• Assignment
The task calls for an exact retyping of the lines from the one holding "This screenshot has height=388, width=1060." through the end of the listing, with pictures omitted and nothing added.

==*==

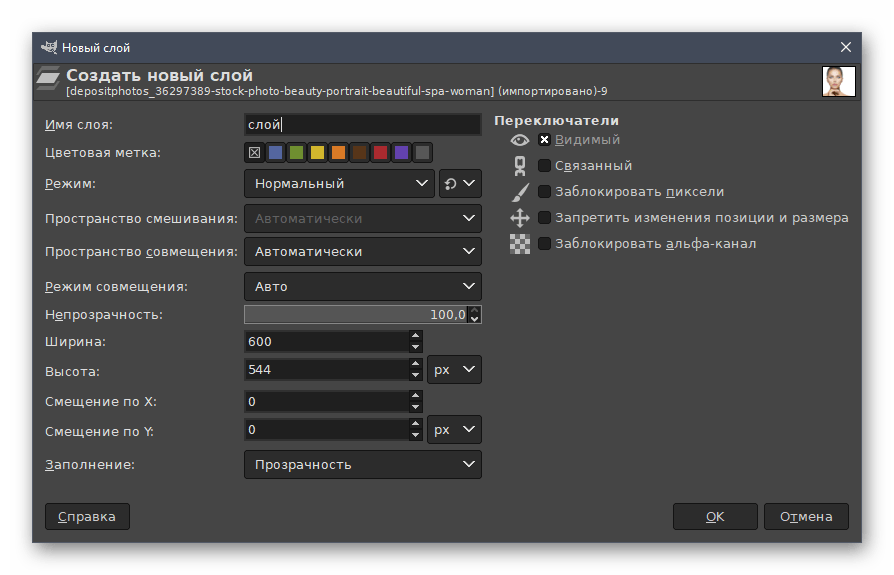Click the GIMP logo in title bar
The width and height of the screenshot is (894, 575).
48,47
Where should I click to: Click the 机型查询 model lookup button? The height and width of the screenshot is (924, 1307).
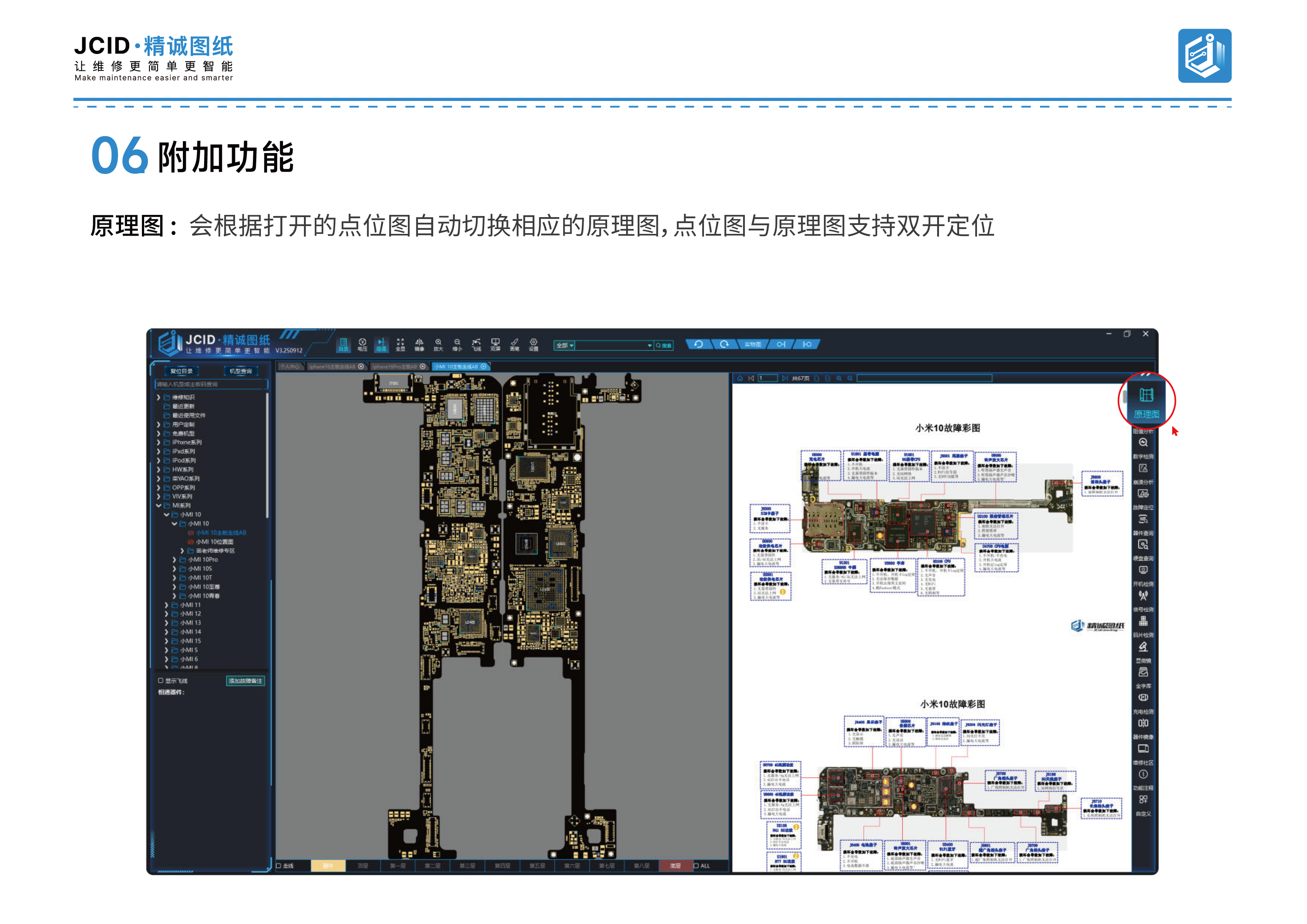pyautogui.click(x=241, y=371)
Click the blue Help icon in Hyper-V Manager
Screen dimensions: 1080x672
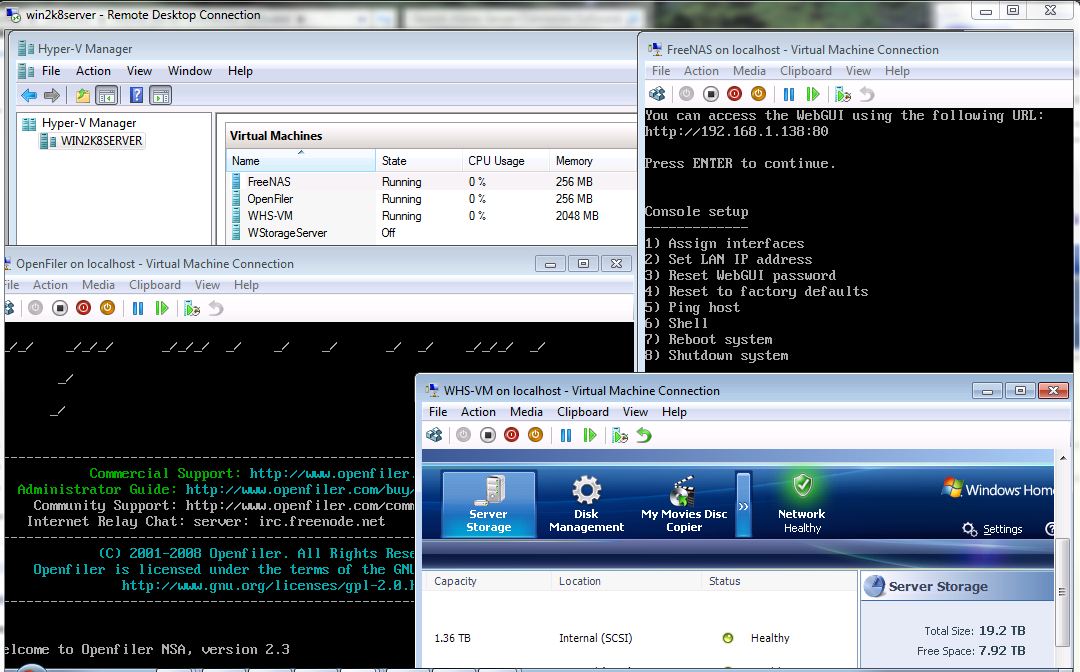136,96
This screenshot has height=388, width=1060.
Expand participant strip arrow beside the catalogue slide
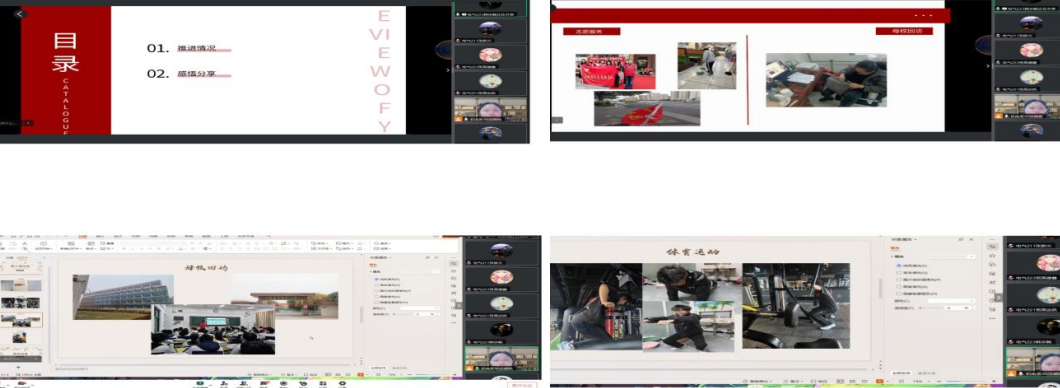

==*==

• Response to this task
This screenshot has height=388, width=1060.
Expand participant strip arrow beside the catalogue slide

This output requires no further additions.